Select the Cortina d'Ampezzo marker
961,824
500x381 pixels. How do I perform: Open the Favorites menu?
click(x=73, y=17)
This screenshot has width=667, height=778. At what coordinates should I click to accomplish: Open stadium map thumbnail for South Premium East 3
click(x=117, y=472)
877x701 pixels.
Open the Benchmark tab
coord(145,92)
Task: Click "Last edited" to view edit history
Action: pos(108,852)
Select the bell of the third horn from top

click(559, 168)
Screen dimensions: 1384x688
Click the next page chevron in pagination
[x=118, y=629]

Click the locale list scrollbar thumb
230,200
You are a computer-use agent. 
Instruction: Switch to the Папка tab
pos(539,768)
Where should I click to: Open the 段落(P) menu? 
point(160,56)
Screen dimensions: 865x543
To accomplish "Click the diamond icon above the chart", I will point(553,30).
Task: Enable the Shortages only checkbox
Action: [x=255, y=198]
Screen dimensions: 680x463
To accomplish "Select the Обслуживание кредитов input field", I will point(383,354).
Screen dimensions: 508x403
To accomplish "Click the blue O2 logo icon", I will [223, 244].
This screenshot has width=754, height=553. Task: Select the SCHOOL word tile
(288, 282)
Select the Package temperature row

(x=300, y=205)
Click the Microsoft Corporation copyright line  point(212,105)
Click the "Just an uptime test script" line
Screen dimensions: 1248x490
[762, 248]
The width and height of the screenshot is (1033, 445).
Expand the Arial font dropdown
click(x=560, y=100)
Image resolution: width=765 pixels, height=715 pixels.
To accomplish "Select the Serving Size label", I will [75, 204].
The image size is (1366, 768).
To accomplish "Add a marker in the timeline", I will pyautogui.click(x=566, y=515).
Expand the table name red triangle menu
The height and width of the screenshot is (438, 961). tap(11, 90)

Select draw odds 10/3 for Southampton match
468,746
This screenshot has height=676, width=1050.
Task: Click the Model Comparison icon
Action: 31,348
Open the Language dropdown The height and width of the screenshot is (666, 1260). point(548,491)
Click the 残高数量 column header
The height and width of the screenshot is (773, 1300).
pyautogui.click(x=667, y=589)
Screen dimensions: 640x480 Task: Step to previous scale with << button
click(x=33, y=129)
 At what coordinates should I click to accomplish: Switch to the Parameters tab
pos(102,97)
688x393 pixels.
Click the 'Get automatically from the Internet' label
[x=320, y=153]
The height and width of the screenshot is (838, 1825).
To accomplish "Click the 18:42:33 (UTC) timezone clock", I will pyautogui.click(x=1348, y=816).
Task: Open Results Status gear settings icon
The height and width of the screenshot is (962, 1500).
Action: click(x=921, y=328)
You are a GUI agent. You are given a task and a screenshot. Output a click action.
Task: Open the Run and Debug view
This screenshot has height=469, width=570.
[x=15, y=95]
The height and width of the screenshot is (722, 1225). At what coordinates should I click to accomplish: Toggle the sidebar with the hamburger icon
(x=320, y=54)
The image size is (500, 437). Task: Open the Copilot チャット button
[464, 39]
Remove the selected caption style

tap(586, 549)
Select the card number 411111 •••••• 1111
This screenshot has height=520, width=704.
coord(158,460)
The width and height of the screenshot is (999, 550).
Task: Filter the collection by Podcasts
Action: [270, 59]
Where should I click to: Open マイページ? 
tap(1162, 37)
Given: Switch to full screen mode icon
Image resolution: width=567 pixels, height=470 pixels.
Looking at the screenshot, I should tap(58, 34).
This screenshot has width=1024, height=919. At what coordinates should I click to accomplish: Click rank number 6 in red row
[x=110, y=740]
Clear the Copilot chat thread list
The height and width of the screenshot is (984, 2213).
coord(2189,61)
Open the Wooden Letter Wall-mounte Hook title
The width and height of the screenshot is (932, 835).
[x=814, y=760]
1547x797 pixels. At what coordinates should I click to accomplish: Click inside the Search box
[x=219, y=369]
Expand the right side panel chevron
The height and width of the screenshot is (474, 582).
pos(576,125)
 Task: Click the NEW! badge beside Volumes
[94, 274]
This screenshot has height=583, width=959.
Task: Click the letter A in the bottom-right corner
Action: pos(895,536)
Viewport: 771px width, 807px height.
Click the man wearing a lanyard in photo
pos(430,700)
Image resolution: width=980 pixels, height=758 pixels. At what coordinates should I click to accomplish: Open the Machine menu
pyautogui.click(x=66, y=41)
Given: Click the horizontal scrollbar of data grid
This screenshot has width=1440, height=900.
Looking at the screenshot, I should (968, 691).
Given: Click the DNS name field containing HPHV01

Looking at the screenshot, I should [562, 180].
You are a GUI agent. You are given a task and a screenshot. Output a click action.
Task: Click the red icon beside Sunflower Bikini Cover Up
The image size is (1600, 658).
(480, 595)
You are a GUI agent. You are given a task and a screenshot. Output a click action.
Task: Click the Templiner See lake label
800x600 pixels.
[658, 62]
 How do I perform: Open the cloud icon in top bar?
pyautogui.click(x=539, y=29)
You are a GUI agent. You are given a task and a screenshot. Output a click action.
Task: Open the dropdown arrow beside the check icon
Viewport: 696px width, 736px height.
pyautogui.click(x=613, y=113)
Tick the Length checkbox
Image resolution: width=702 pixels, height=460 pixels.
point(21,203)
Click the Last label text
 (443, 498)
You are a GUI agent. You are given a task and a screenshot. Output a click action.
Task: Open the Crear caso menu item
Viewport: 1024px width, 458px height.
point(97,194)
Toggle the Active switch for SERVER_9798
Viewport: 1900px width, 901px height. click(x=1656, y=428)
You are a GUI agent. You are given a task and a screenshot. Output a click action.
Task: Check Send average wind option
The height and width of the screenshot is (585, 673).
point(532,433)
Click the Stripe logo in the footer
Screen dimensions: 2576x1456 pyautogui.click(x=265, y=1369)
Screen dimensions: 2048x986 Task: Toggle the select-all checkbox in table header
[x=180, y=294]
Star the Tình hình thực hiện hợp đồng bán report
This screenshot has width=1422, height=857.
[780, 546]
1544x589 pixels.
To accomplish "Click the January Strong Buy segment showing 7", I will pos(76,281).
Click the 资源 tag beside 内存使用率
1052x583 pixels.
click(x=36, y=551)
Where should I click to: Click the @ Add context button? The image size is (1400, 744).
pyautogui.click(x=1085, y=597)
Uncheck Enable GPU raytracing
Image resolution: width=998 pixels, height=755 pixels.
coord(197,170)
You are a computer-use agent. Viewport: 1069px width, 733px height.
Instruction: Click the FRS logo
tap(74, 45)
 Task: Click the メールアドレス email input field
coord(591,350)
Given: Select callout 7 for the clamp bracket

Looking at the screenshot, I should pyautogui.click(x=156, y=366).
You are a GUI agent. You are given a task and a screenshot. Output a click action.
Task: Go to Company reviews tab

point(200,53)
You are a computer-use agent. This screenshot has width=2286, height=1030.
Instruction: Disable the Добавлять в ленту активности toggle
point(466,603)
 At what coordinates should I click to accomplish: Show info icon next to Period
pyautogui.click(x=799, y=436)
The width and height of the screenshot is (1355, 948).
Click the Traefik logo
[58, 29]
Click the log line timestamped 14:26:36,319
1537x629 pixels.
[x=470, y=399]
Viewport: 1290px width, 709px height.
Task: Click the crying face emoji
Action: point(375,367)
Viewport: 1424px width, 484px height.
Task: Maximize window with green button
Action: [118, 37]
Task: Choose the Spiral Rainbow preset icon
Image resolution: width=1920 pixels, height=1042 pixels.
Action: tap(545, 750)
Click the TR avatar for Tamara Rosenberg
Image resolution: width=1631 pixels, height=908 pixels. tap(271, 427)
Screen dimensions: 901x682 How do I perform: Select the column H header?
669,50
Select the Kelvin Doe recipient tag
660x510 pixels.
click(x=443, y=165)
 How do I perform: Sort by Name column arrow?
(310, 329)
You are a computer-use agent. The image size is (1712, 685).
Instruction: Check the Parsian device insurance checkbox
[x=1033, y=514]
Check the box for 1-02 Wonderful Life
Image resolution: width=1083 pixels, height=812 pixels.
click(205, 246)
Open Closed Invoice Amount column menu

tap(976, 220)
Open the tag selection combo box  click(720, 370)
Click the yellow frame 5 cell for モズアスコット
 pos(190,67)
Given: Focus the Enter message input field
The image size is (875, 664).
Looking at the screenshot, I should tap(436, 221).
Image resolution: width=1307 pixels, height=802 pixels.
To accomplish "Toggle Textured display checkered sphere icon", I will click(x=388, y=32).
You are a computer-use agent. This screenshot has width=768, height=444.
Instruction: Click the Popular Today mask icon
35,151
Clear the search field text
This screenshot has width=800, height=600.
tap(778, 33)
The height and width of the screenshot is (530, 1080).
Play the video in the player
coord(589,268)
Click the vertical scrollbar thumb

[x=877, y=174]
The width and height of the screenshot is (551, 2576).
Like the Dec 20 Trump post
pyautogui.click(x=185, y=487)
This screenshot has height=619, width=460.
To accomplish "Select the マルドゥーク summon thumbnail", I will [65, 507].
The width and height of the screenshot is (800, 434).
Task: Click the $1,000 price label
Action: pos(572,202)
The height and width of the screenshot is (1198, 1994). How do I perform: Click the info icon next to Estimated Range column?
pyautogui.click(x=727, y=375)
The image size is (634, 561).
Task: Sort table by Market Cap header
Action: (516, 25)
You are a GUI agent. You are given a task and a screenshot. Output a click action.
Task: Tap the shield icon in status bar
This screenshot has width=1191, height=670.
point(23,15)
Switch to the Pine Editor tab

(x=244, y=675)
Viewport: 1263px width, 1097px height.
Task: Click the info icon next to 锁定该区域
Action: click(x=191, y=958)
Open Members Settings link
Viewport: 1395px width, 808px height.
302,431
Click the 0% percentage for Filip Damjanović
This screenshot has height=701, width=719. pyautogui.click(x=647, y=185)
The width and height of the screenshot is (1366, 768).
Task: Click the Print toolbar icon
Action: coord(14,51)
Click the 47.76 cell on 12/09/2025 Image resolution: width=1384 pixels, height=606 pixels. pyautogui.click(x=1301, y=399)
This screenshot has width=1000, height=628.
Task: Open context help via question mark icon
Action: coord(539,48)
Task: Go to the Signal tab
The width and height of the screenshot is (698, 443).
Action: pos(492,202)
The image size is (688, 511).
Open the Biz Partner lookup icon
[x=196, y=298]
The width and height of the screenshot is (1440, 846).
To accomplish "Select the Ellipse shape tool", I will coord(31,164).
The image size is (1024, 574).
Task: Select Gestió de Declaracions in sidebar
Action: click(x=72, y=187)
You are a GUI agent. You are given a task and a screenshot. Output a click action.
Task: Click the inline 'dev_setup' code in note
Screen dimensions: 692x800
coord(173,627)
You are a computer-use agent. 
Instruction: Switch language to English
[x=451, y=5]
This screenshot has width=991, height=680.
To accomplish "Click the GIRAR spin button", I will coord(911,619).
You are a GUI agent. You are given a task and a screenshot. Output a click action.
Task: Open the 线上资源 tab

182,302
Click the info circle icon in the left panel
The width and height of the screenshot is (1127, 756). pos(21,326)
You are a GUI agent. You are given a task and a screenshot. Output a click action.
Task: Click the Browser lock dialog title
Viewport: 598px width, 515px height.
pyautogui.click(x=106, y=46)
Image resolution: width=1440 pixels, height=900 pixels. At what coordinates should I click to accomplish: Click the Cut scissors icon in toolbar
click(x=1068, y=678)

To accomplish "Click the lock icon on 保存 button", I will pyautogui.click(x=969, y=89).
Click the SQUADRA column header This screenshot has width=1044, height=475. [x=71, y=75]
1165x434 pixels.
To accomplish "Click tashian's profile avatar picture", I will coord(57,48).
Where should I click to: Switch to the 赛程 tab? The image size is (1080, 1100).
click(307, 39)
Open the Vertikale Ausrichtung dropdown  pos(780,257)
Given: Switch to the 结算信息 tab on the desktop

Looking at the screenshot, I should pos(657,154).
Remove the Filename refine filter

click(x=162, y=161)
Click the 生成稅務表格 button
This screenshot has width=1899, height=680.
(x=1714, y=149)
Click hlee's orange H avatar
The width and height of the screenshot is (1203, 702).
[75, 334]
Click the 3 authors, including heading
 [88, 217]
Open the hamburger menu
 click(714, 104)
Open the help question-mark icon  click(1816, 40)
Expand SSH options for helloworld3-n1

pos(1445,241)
----
#### EXERCISE BRIEF
Using the records above, restate word for word the lines from the one with "Task: Check Send average wind option" through the one with "The width and height of the screenshot is (1355, 948).", both included.

#### SOLUTION TO THIS PROBLEM
Task: Check Send average wind option
The height and width of the screenshot is (585, 673).
point(532,433)
Click the Stripe logo in the footer
Screen dimensions: 2576x1456 pyautogui.click(x=265, y=1369)
Screen dimensions: 2048x986 Task: Toggle the select-all checkbox in table header
[x=180, y=294]
Star the Tình hình thực hiện hợp đồng bán report
This screenshot has width=1422, height=857.
[780, 546]
1544x589 pixels.
To accomplish "Click the January Strong Buy segment showing 7", I will pos(76,281).
Click the 资源 tag beside 内存使用率
1052x583 pixels.
click(x=36, y=551)
Where should I click to: Click the @ Add context button? The image size is (1400, 744).
pyautogui.click(x=1085, y=597)
Uncheck Enable GPU raytracing
Image resolution: width=998 pixels, height=755 pixels.
coord(197,170)
You are a computer-use agent. Viewport: 1069px width, 733px height.
Instruction: Click the FRS logo
tap(74, 45)
 Task: Click the メールアドレス email input field
coord(591,350)
Given: Select callout 7 for the clamp bracket

Looking at the screenshot, I should pyautogui.click(x=156, y=366).
You are a GUI agent. You are given a task and a screenshot. Output a click action.
Task: Go to Company reviews tab

point(200,53)
You are a computer-use agent. This screenshot has width=2286, height=1030.
Instruction: Disable the Добавлять в ленту активности toggle
point(466,603)
 At what coordinates should I click to accomplish: Show info icon next to Period
pyautogui.click(x=799, y=436)
The width and height of the screenshot is (1355, 948).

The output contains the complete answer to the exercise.